◆ WORK INSTRUCTIONS ◆
Scan the listing below. Report each line that includes "agent".
[DATA IN THIS EXERCISE]
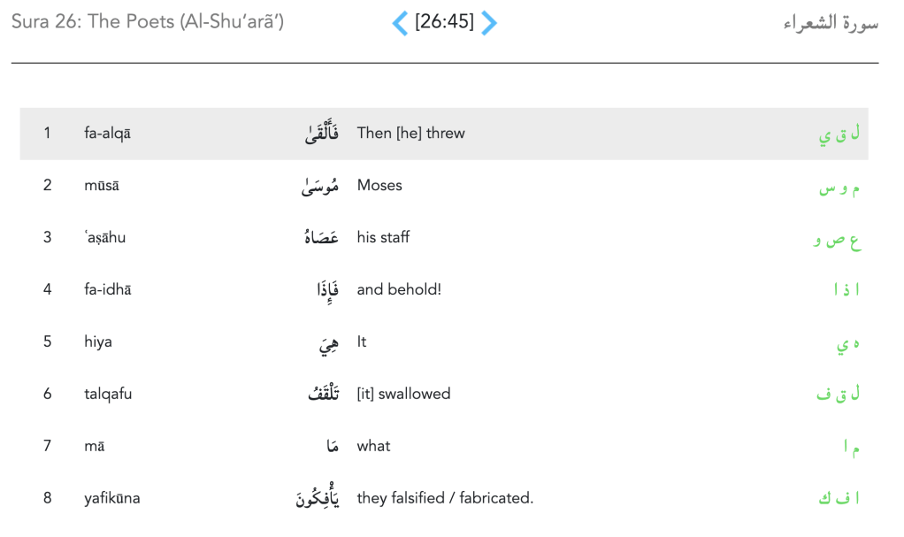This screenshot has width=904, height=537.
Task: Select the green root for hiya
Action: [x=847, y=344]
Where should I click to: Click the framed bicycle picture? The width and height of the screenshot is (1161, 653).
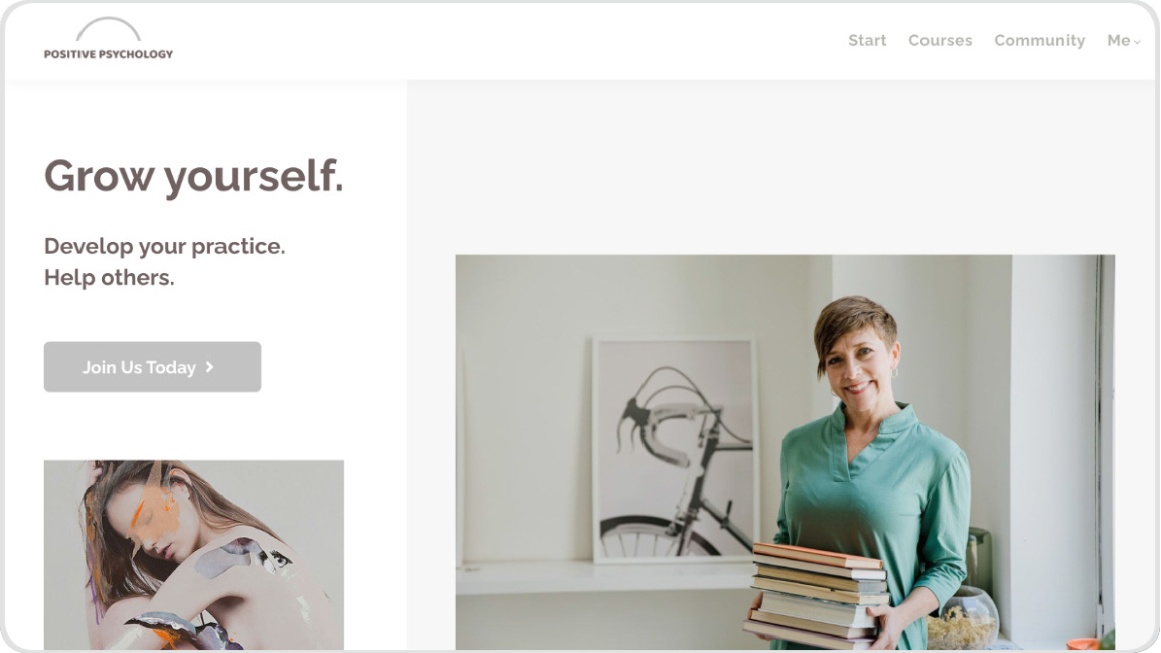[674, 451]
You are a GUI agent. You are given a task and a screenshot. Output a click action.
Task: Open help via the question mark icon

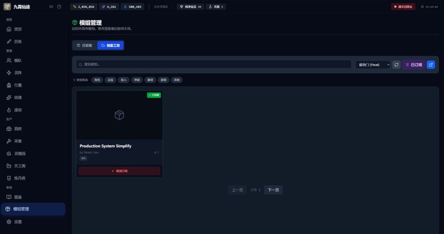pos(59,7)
[/DATA IN THIS EXERCISE]
[DATA IN THIS EXERCISE]
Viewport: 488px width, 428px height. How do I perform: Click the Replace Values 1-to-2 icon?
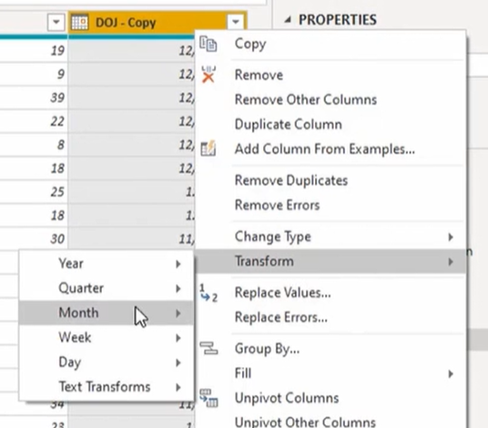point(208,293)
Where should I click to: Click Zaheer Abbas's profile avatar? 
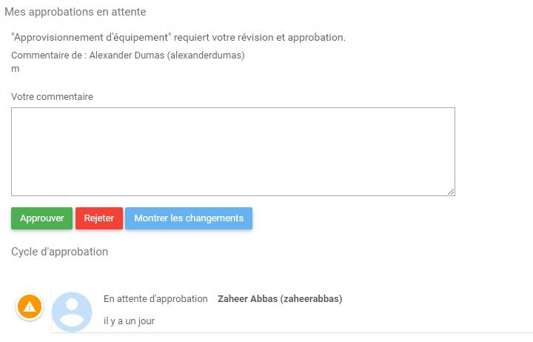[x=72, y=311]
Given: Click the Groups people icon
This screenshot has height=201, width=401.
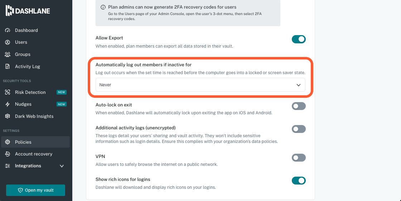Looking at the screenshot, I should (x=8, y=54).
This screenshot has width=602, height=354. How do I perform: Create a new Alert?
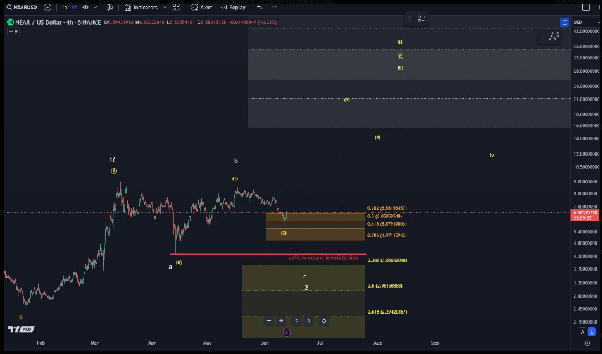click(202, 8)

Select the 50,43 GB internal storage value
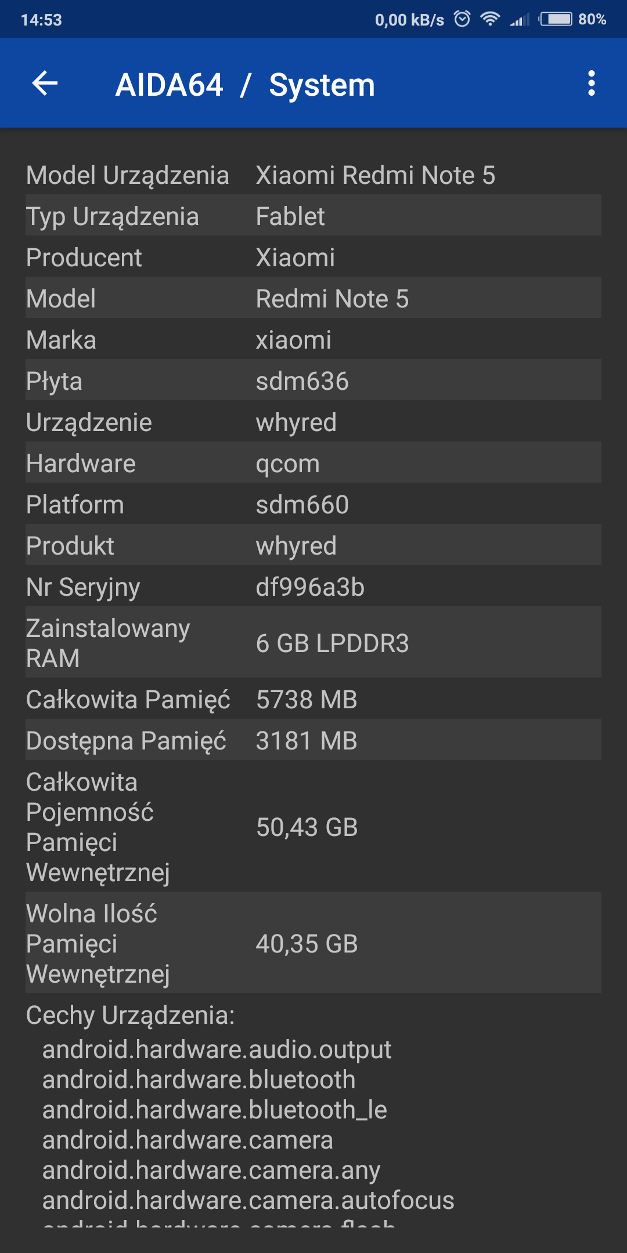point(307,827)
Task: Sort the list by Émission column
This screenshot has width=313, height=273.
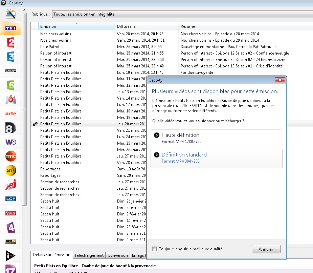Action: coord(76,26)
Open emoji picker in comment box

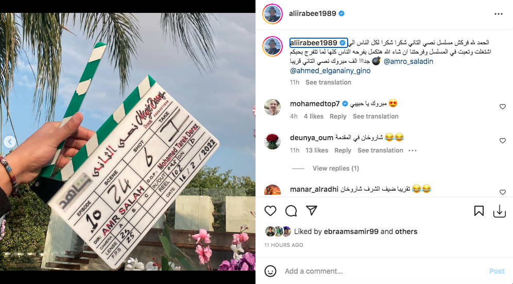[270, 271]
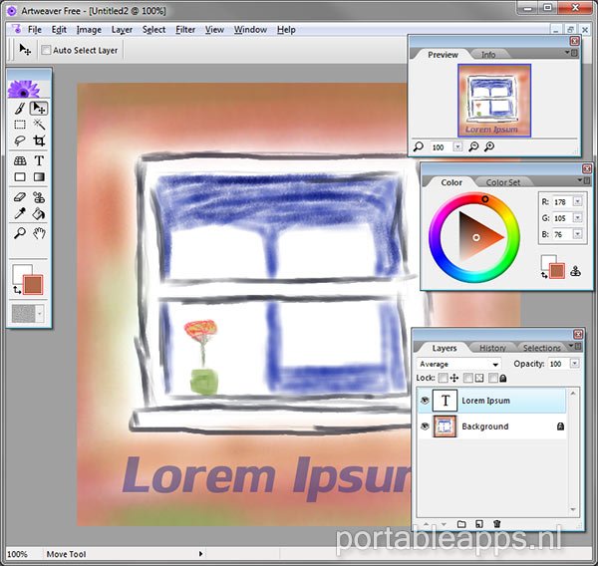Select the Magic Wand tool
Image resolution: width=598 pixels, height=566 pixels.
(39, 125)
[/DATA IN THIS EXERCISE]
[DATA IN THIS EXERCISE]
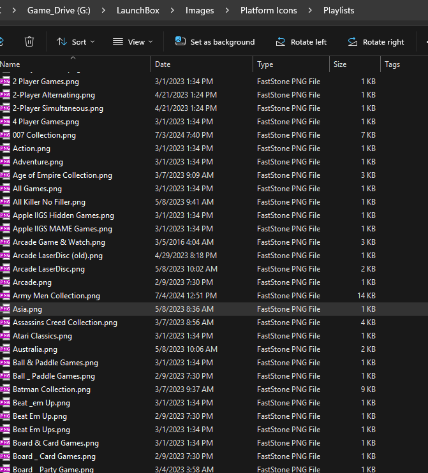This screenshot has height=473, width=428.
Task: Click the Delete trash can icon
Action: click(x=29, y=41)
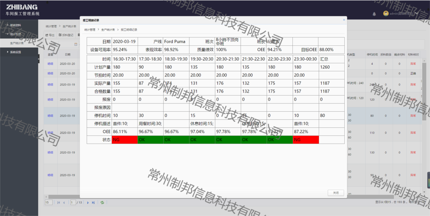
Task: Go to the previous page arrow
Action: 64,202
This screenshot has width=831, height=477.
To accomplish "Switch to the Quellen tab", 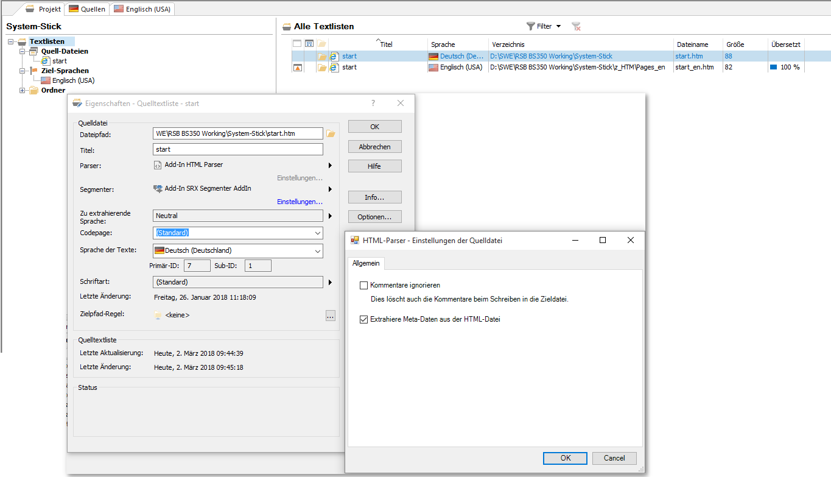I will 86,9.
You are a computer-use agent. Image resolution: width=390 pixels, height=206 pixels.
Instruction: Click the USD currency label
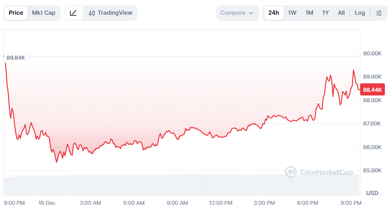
[/DATA IN THIS EXERCISE]
◆ WRITTEN SOLUTION ◆
You are a GUI agent. You are given a task and a screenshot. Output a click action.
You are a computer-use agent. Image resolution: width=390 pixels, height=206 pixels.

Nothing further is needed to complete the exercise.